A Test average of 33 suggests the ordinary, but Derek Randall, who was born today, was anything but that. Nicknamed "Arkle" after the great steeplechase horse for lapping his Nottinghamshire team-mates during training, he was restlessness personified in the field, but in a brilliant way: nobody was safe backing up prematurely while Randall lurked. His high point as a batsman was a glorious 174 in the Centenary Test at the MCG in 1976-77, but he was often a nervous starter - he made 14 ducks in 47 matches - especially against the moving ball. He averaged 44 batting at No. 6 or 7, and only 29 batting anywhere higher. He made two hundreds in New Zealand in 1983-84, but it didn't cut him much slack. The first Test of the following summer, when Randall made 0 and 1 against West Indies at Edgbaston, was his last. A legend at Trent Bridge, he carried on for Notts until 1993.
The birth of Dennis Brian Close. Few players have a Test career that spans more years than matches, but Close did: he played 22 matches between 1949 - when he was England's youngest cricketer, at 18 - and 1976, although he was never fully forgiven by the England selectors for a feckless stroke at a crucial stage against Australia at Old Trafford in 1961. An unselfish character and an outstanding captain of country and county, Close was the definitive gruff Yorkshireman, although he later played for Somerset. He was almost ludicrously courageous, taking blow after blow at short leg. And his autobiography is called I Don't Bruise Easily.
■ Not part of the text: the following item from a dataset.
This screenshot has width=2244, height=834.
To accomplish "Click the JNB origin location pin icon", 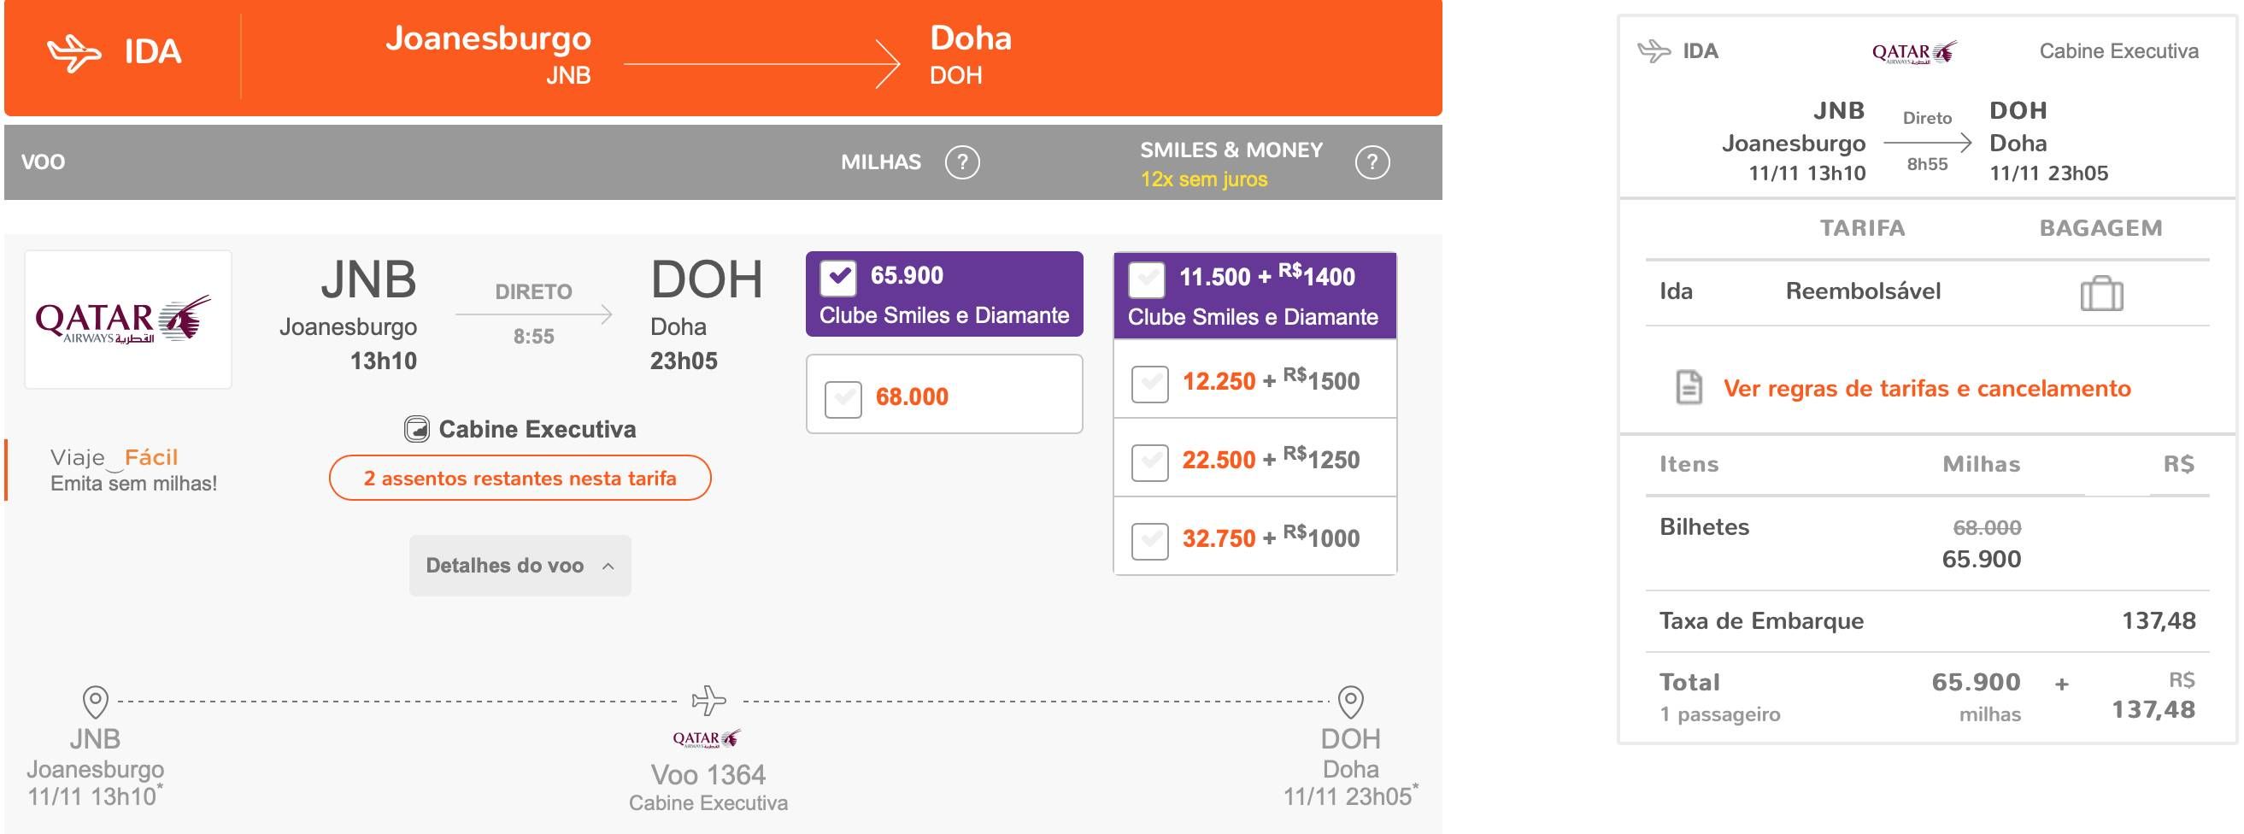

Not many people give Wes Hall the charge time after time, but Close did in the classic Lord's Test of 1963, and almost led England to a famous victory.
In their World Cup run to date, Sri Lanka had been devouring the minnows like a barracuda in a rock pool. But unlike Bangladesh (first-over hat-trick) and Canada (36 all out), their third intended victims, Kenya, turned out to be deceptively ravenous piranhas. A target of 211 shouldn't have set the nerves jangling, but in front of an exuberant Nairobi crowd, and on a slow and stodgy pitch, the lanky legspinner Collins Obuya took 5 for 24 in 10 immaculate overs to strip the flesh from Sri Lanka's chase. With gleeful celebrations of every wicket, Kenya danced to victory by 53 runs, and their march to the semi-finals was underway.
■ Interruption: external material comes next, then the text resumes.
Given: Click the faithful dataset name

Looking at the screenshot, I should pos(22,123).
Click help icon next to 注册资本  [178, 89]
England's Indian jewel is born. Left-arm seamer John Lever played over a third of his 21 Tests in India, and took all three of his five-fors there. He was a regular visitor to India after he swung his way to 10 for 70 on his Test debut in Delhi in 1976-77, when he also made his only Test fifty. His Test career looked over when he went on the rebel tour of South Africa in 1981-82, but Lever was surprisingly recalled at 37 against India at Headingley in 1986. He took six wickets and did not do a lot wrong, but England were stuffed and the selectors turned to fresh blood in the shape of Neal Radford for the next match.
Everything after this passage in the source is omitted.